### TEXT TO READ
## START
Legislative response

Walter Lafferty, Portland's U.S. Representative, vowed to bring the scandal to Washington's attention, though his efforts were short-lived.

The Oregon state legislature responded to the scandal by amending the state's sodomy law via House Bill 145 (1913). The law was clarified and broadened to include "any act or practice of sexual perversity," including fellatio. At the time, courts had previously ruled that sodomy laws similar to Oregon's did not cover oral sex, and it was believed that convictions based on oral rather than anal sex acts might be reversed. Also under H.B. 145, the maximum sentence for sodomy in the state penitentiary was tripled, from five years to fifteen.

As urged by Governor Oswald West, the legislature also passed H.B. 69 (1913), a law to authorize sterilization of "sexual perverts" and "moral degenerates,"
which were defined as "those addicted to the practice of sodomy or the crime against nature, or to other gross, bestial and perverted sexual habits and practices prohibited by statute."

People opposed to sterilization, including Catholic clergymen and reformers such as William Simon U'Ren, formed the Anti-Sterilization League and successfully forced a referendum on this legislation. Oregon voters repealed it by a vote of 56 percent to 44 in November 1913. However, the legislature passed a similar law in 1917.

Action by the Oregon Supreme Court 
The three men who were sentenced to the state penitentiary appealed their convictions — Harry Start, Edward Wedemeyer, and Edward McAllister.
The Oregon Supreme Court first heard Start's case in May 1913 and reversed the conviction in State v. Start, 65 Or 178, 132 P 512 (1913), finding that the trial judge had allowed extraneous testimony that possibly prejudiced the jury. Wedemeyer's conviction was also reversed around that time. McAllister's convictions were reversed on the same grounds in November 1913. Justice Charles McNary, a future U.S. Senator, was a new court justice by the time McAllister's appeal was heard. McNary wrote the dissent for McAllister's case, which was emotionally charged and "revealed a deeply seated personal discomfort with same-sex eroticism." Days later McAllister was expelled from the Multnomah Bar Association. In 2000, over 74 years after his death, he was reinstated to the Bar.
## END
### SUPPLIED RECORDS
## START
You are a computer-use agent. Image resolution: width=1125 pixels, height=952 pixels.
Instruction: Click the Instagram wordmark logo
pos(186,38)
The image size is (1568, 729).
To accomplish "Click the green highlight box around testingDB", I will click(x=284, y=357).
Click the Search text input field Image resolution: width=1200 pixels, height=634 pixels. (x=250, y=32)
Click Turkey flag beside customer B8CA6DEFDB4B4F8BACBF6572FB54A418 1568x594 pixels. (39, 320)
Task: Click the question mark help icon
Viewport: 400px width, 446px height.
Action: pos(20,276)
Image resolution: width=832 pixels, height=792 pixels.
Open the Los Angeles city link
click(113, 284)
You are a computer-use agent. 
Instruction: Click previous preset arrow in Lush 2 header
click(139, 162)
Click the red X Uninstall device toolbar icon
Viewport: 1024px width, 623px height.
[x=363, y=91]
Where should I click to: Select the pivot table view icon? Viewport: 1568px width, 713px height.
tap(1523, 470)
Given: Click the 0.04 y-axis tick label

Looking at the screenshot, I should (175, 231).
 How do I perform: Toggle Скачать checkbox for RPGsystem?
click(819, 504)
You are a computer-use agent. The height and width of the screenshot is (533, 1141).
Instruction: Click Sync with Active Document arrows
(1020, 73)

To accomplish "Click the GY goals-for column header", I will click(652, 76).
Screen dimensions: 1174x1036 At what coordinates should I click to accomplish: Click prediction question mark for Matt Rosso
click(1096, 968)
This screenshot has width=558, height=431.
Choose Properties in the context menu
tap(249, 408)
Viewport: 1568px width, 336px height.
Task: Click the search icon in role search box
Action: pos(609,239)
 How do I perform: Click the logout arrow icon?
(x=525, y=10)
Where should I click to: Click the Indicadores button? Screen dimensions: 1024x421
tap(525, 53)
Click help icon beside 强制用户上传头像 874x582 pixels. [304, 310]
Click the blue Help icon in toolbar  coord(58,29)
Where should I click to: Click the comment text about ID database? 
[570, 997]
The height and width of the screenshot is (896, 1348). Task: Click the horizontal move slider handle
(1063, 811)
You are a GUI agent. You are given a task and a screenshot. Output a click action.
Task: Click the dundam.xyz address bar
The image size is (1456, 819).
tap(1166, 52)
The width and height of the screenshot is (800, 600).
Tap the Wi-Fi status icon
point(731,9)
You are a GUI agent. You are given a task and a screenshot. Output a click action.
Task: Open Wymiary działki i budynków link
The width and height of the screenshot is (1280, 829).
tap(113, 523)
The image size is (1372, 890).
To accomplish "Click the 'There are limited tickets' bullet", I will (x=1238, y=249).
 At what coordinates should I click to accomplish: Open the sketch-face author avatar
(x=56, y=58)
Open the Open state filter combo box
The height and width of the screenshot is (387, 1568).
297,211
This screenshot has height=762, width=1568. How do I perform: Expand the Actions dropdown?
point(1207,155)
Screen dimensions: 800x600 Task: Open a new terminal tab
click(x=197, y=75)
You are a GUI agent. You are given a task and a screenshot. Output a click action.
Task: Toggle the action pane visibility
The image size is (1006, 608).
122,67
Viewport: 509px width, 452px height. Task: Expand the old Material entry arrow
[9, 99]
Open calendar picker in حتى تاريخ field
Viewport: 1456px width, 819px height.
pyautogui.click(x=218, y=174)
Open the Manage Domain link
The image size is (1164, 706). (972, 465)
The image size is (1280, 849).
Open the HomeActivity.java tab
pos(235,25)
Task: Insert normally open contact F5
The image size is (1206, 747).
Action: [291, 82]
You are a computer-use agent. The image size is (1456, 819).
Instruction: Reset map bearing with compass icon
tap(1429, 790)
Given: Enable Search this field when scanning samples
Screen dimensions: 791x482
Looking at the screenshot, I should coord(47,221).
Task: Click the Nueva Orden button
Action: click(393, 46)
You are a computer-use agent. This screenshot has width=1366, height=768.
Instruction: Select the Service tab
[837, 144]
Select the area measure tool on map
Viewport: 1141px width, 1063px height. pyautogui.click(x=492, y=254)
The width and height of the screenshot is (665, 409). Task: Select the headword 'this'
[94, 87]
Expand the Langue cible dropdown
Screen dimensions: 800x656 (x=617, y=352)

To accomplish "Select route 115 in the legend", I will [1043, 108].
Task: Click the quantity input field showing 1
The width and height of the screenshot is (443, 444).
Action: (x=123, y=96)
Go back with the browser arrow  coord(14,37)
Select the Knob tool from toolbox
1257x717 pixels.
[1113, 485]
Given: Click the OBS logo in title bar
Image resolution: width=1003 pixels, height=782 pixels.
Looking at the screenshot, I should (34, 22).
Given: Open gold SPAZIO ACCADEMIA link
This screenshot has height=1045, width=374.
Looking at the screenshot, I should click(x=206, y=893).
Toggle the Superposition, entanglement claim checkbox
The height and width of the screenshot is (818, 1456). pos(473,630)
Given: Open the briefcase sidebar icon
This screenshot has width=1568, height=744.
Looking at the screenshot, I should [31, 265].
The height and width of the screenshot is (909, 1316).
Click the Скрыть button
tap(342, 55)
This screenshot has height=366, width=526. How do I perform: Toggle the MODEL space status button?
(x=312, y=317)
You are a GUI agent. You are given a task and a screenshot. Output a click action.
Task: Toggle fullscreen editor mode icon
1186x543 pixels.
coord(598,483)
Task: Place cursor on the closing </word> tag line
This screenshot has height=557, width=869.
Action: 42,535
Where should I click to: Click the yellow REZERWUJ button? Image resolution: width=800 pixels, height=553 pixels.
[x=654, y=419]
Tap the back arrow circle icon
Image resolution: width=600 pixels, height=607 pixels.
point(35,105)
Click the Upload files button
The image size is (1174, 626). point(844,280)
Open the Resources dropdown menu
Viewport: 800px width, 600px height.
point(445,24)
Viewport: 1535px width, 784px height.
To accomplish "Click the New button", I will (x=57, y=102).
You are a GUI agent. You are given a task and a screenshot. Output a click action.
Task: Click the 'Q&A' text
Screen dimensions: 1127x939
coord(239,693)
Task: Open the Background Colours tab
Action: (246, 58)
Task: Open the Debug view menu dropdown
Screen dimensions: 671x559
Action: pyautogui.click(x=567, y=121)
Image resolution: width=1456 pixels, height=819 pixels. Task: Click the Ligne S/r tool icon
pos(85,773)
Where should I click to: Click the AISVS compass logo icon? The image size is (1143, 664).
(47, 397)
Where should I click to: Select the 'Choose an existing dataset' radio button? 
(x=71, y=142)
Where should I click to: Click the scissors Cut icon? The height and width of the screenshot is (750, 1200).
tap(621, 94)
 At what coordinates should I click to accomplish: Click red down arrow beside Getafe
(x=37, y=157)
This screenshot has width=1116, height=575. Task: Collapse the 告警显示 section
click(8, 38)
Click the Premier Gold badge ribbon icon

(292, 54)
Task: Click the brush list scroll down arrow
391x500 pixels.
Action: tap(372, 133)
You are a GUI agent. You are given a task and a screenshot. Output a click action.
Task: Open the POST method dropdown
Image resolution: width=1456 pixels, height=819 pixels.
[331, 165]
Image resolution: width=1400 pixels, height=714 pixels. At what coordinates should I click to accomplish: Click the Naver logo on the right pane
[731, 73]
## END
### TASK INSTRUCTIONS
Answer these questions from the text on Oregon's legislative and court response to the scandal:
(a) Under H.B. 145, what did the maximum prison sentence for sodomy change from and to?
(b) By what vote did Oregon voters repeal H.B. 69 in November 1913?
(c) In what year was McAllister reinstated to the Bar?

### SOLUTION TO THIS TASK
(a) From five years to fifteen.
(b) 56 percent to 44.
(c) 2000.